Silvia Diani-Moore, Erin Labitzke, Richard Brown, Alexander Garvin, Linda Wong and Arleen B. Rifkind1

Department of Pharmacology, Weill Medical College of Cornell University, New York, New York 10021

Received August 17, 2005; accepted November 17, 2005

Photooxidized tryptophan (TRP) in tissue culture medium elicits a transient cytochrome P450 (CYP1) induction response in cultured cells. We show here that exposure of TRP to window sunlight (aTRP) greatly increased the potency, efficacy, and duration of CYP1A induction by TRP in primary chick embryo hepatocytes and in vivo. Aqueous TRP exposed to sunlight for 7 days exhibited a 100-fold or greater increase in potency over TRP in medium. The induction response was sustained for at least 48 h and was comparable in efficacy to 2,3,7,8-tetrachlorodibenzo-p-dioxin. In hepatocytes, increases in mRNAs for CYP1A4 and CYP1A5, chick orthologs of mammalian CYP1A1 and 1A2, preceded increases in CYP1A proteins and enzyme activities, 7-ethoxyresorufin deethylase (EROD) for CYP1A4 and arachidonic acid epoxygenation for CYP1A5, consistent with a transcriptional mechanism. Aryl hydrocarbon receptor (AhR) dependence was evidenced by aTRP induction of EROD in wild-type Hepa1c1c7 cells but not in AhR-defective (c35) mutants. Preparations of aTRP were stable for many months at 4°C and were relatively resistant to metabolism by hepatocytes or liver microsomes.
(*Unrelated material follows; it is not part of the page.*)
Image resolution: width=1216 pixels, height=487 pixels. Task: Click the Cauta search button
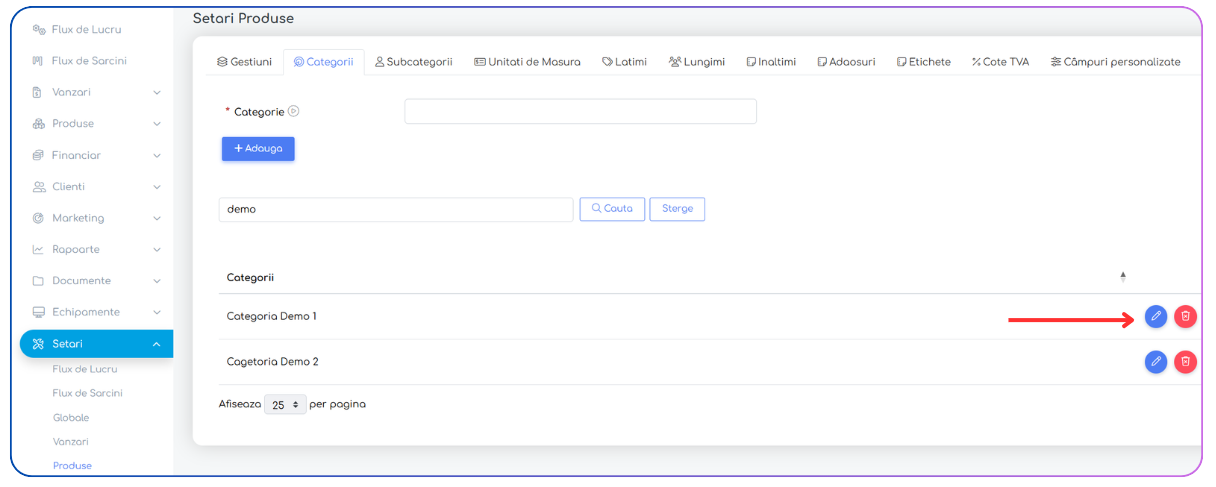[612, 209]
Fractionation of aTRP by HPLC analysis coupled with EROD assays showed that aTRP contained multiple photoproducts and CYP1A inducing components, which varied in sensitivity to metabolism by hepatocytes. The previously identified TRP photoproduct, 6-formylindolo[3,2-b]carbazole (FICZ), was one component, but FICZ was not required for CYP1A induction by the aTRP mixture. These findings identify the indoor environment, and window sunlight in particular, as a new source of CYP1A inducers. Further, the evidence that biologically active metabolites of an endogenous substrate, arachidonic acid, are formed by aTRP-induced CYP1A provides a pathway by which TRP photoproducts, like toxic xenobiotics, could have significant physiologic effects.

Key Words: tryptophan photooxidation; chick embryo; CYP1A4; CYP1A5; dioxin; arachidonic acid epoxygenation; sunlight.